Feature Showcase - Visual Management
- Project Site Information
- Plant Overview
- Distribution Room Information
- Equipment Compensation Operating Status in Substation
- Voice Alarm
- Error Information Popup
Effectiveness Comparison - Governance Analysis
- Load Side Harmonics 2-31 Histogram
- Power Grid Side Harmonics 2-31 Order Histogram
- Load-side phase voltage and current distortion rates
- Power line phase voltage and current distortion rates
Status Display - Equipment Operation
- Real-time monitoring of equipment compensation status
- Equipment operational status
- Fault Analysis and Description
Equipment Showcase - Operational Status
Capacitance Data Real-Time Monitoring
Switching State
Jiangsu Electronics Factory Energy Quality Management Project Case
6.1 Project Background
The electronic factory in Jiangsu not only produces core semiconductor devices but also houses transmission systems, water purification systems, air-cooling systems, and HVAC systems, all of which demand high electrical power quality.
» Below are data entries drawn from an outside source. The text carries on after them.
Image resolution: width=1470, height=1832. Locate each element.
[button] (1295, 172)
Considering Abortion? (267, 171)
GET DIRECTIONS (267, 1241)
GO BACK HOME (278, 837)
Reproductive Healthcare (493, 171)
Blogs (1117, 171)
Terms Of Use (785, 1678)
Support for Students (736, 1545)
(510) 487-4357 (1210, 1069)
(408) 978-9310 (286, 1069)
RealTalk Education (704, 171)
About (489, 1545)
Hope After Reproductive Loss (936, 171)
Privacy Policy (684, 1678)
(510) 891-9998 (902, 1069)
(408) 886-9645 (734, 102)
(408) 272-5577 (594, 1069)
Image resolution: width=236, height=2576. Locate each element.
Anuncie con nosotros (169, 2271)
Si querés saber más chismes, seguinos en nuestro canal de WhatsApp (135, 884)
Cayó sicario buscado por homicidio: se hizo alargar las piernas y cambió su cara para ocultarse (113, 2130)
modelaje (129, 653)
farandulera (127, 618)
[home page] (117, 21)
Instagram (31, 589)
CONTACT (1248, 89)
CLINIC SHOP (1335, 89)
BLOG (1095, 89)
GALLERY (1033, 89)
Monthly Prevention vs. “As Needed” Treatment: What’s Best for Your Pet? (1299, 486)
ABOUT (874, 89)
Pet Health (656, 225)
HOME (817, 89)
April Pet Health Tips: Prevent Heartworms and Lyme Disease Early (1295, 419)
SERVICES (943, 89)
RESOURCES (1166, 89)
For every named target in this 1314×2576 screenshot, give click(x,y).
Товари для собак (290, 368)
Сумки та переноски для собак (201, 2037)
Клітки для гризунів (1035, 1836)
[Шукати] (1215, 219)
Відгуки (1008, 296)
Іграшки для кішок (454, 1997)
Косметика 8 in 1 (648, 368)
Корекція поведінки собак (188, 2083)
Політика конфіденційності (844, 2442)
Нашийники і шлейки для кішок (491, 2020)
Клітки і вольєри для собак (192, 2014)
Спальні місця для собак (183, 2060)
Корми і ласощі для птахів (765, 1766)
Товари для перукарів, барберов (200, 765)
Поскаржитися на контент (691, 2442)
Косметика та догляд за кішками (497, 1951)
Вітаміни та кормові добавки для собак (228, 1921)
These equipment are non-linear loads that generate a significant amount of harmonics during operation, which are then injected into the system. Without harmonic mitigation, this can severely pollute the power grid, affecting the operation, interruption, or even paralysis of other sensitive equipment within the electronic factory, thus reducing the safety and reliability of the power distribution system.
6.2 Governance Plan
Based on past measurement experiences, harmonic analysis and estimation reveal that harmonics are primarily generated by single crystal furnaces, wafer machines, and certain non-linear loads. The power supply system consists of two 1200kVA transformers and employs a combination of centralized and on-site treatment approaches.
Centralized Management: Due to the widespread distribution of air conditioning and fan equipment in the electronic factory, a 400A active harmonic control system is installed under each transformer. This system is realized by paralleling two 150A modules and one 100A module, with the model being the whole cabinet type AnSin400-GⅠ. It automatically tracks and compensates for harmonic currents generated by the load, ensuring the safe and reliable operation of the power supply system.
On-site Harmonic Mitigation: As the single crystal furnace is a *malicious load in the center, it is necessary to mitigate the harmonic current it generates at the distribution end to avoid interference with other electrical equipment. Therefore, a wall-mounted ANAPF600-380/BBL active power filter is installed in the distribution room using the single crystal furnace, to locally mitigate the harmonic pollution generated by the single crystal furnace.
6.3 Governance Effectiveness
By comparing the waveform data before and after the power distribution box at the output end of the single crystal furnace in the factory, the voltage distortion rate, for example in phase A, was reduced from 10.45% to 5.58%, and the current distortion rate dropped from 28.94% to 5.67% after installing the wall-mounted ANAPF600-380/BBL active power filter unit, thereby improving the grid waveform quality.
Conclusion
The development of semiconductor material technology in China has led to the deployment of numerous semiconductor processing equipment, which commonly utilizes power electronic converters and control devices. These devices, while in operation, also generate a significant amount of harmonics. Not only do these harmonics cause malfunctions within the equipment itself, but the harmonic currents returning to the power grid can also lead to overheating in other circuits, erroneous operation of electronic switches, unstable supply voltage, and even halt production lines and scrap semi-finished products. Therefore, Ankorui has provided the electronics industry with a comprehensive system solution for power quality monitoring and treatment, effectively addressing the power quality issues in electronic factories. Considering cost, performance, and reliability, this method offers a high cost-performance ratio.